For technical details on how this works, see the Python standard library documentation for sys.excepthook
and sys.__excepthook__
. This document assumes you already understand those details.
Each Vespa app sets a custom exception hook early in its initialization. All applications use the same exception hook. As of this writing, our hook is defined in [browser:/trunk/common/exception_handler.py common.exception_handler.py]. It does three things –
- Calls Python's standard exception handler to print the error to stderr.
- Logs the traceback to a file.
- Displays a dialog to the user containing the traceback and some info useful for debugging (info about the machine, Python version, etc.). The dialog encourages the user to email the info to us and makes it as easy as possible to do so.
The Exception Dialog
We really want to encourage users to send us error reports, so we remove as many barriers to that as possible. Ideally the user would just click "Send Error Report", but we weren't able to make things quite that simple.
My original version of the dialog invoked the user's local email client and started a new email, but David pointed out that some people user Webmail exclusively and thus don't have a dedicated local email client. So the dialog has to faciliate copying and pasting into an email.
Also, even if the user has local email client, there's limits to what one can do when invoking it programmatically. Without getting into platform-specific scripting (e.g. Applescript), we're limited to what we can stuff into a mailto:
URL that we pass to Python's webbrowser.open()

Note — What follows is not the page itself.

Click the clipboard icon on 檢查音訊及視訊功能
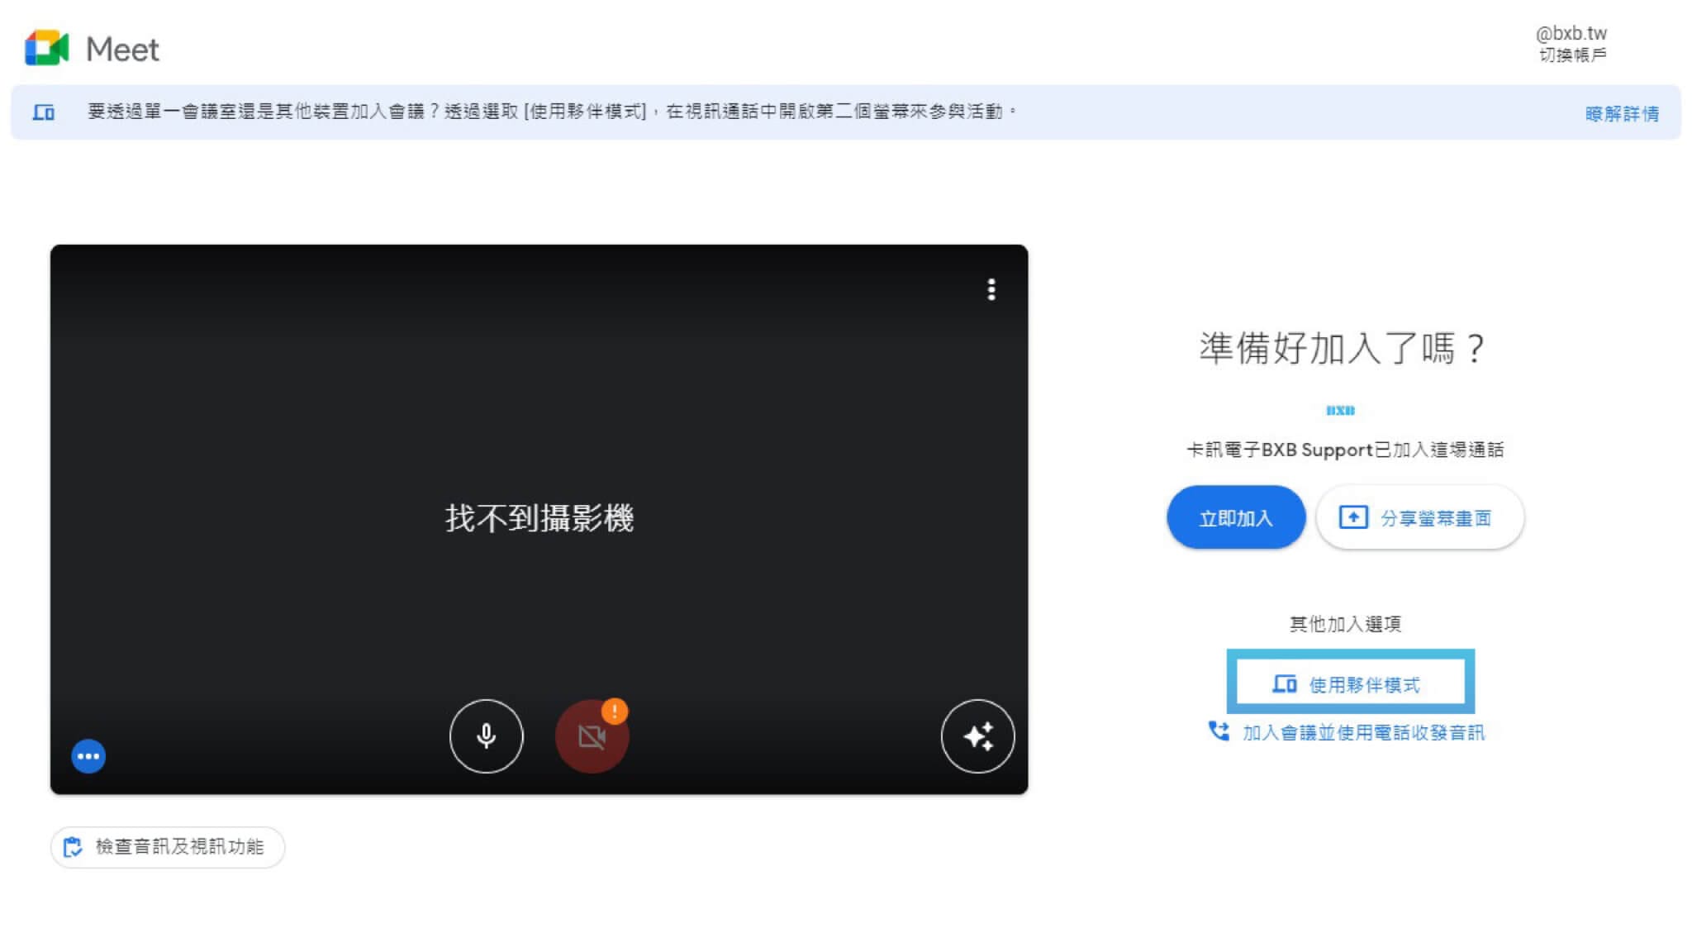Screen dimensions: 1692x952 coord(73,847)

. One can embed subject, to and even body text in a mailto:
URL, but one can't specify a file to attach. Furthermore, encoding ~32k characters (the size of a typical bug report) into a URL and expecting it to open correctly in a mail client seems doomed to fail sooner or later. So we ask users to paste it in manually.
Disabling the Exception Handler
The exception handler is on by default. You can turn it off by adding this to vespa.ini which is in the VespaDataDirectory –
[debug]
hook_exceptions=no
The Exception Handler and IDEs
If you're using an IDE, you might want to disable the exception handler.
Brian has reported to me that Vespa's exception handler doesn't play nice with Eclipse-Pydev. I suspect that app tries to set its own exception handler and Vespa's clashes with it. My guess is that other IDEs would exhibit similar behavior.